I know, I know, three months doesn’t seem like a Very Long Time, but things move quicker than I’d like to admit. And in my personal experience, it is v possible to fall in love within three months, which makes the breakup—err, ending of the situationship—even harder to accept.
After consulting my friends on the issue, I've since realized that this isn't just a me problem, though. Apparently, they can't make it past the first 90 days either.
Well, turns out, there's legit scientific evidence that explains why men get scared, ghost, and/or end things with you after the three-month mark.
It has to do with what's called evolutionary psychology, a theory that basically says that humans engage in two different mating strategies: short-term mating and long-term mating, explains licensed mental health counselor and psychotherapist Jack Worthy.
Short-term mating happens when you only seek sexual chemistry (like for hookups, summer flings, vacations, etc.). But long-term mating happens when people look for more permanent suitors. They may ask themselves things like, “Is this person ambitious and successful enough to settle down with?” or “Will this person complement my life?"
Here's where it gets tricky though: While most species pick a lane and seek either short-term mating or long-term mating (99.9 percent of the time for breeding purposes), humans do both. "This creates a good deal of conflict," says Worthy. Especially since we can select both types of partners simultaneously.

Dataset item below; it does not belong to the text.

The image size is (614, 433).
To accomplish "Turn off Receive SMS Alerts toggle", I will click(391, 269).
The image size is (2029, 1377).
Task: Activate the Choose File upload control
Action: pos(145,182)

And because "male sexual psychology can confuse short and long-term attraction early in a relationship,” says Worthy, this makes things extra sticky, mainly because of how male hormones work.
Men tend to feel emotions differently in the first three months from how women do. “The first wave of male attraction tends to be more physical and unconscious. It’s an intuitive, animal draw. And if you feel that draw towards someone with powerful intensity, you might believe that you’re falling in love,” says Worthy. (Key words: They might believe that they're falling in love.)
This is why men may make promises early on or talk about the future with you, because they legitimately believe you two have one. They aren't necessarily lying about their intentions, they're just feeling emotions in a different way—as "women more typically than men tend to develop a sexual attraction quite later, after his character is revealed," Worthy says.
But then... that euphoric feeling men once confused for love eventually starts deteriorating after the 90-day period, and that’s when men typically dip out. After 90 days, the dating intentions become clear and someone might find themselves not ready for long-term mating. That mismatch is almost always revealed in the first 90 days, says Worthy.
So even though this all sounds super shitty and like psychology is trying to literally fuck up your love life, the good news is there are some solid ways to prevent you from getting dick-punched by the three-month slump again.
For one, you can make sure your Tinder match’s words align with their actions, says Worthy. Any man can say "I think I'm falling for you" or "I've never felt this way before" very early on, but are their actions backing that up? Are they communicating with you well? Prioritizing you? Showing up for you?
Also, it's probably best to keep things decently casual the first 90 days since hormones are heightened in this time. Then after those three months, you can evaluate where your feelings stand and whether or not this person is someone you actively want to pursue. (You'll be able to think more clearly once your hormones have calmed TF down.)
That said, don't be afraid to set clear boundaries and expectations for what you're looking for right from the beginning, says Worthy. If you're ready for long-term commitment, be upfront about that. And if your partner says they are only looking for something casual, don't expect to change their mind.
Lastly, invest in yourself through therapy, journaling, meditation, or yoga, says Worthy. “Nurture your social life. Nurture your career. Nurture hobbies and leisure pursuits," he says. You'll want to generate as much self respect and self esteem as you can away from the romantic and sexual domains. "That way, when you seek someone to love you, you will already love you. And that’s an empowered position.”
So that's exactly what I'm doing to do as I navigate this new situationship I'm currently in right now. Because even though I still can’t help but to wonder if everything this new boy is saying to me is one big fucking lie, I've made my intentions clear. And I'm trusting that if he is the one, he will break my 90-day-breakup streak. Eight more weeks to go.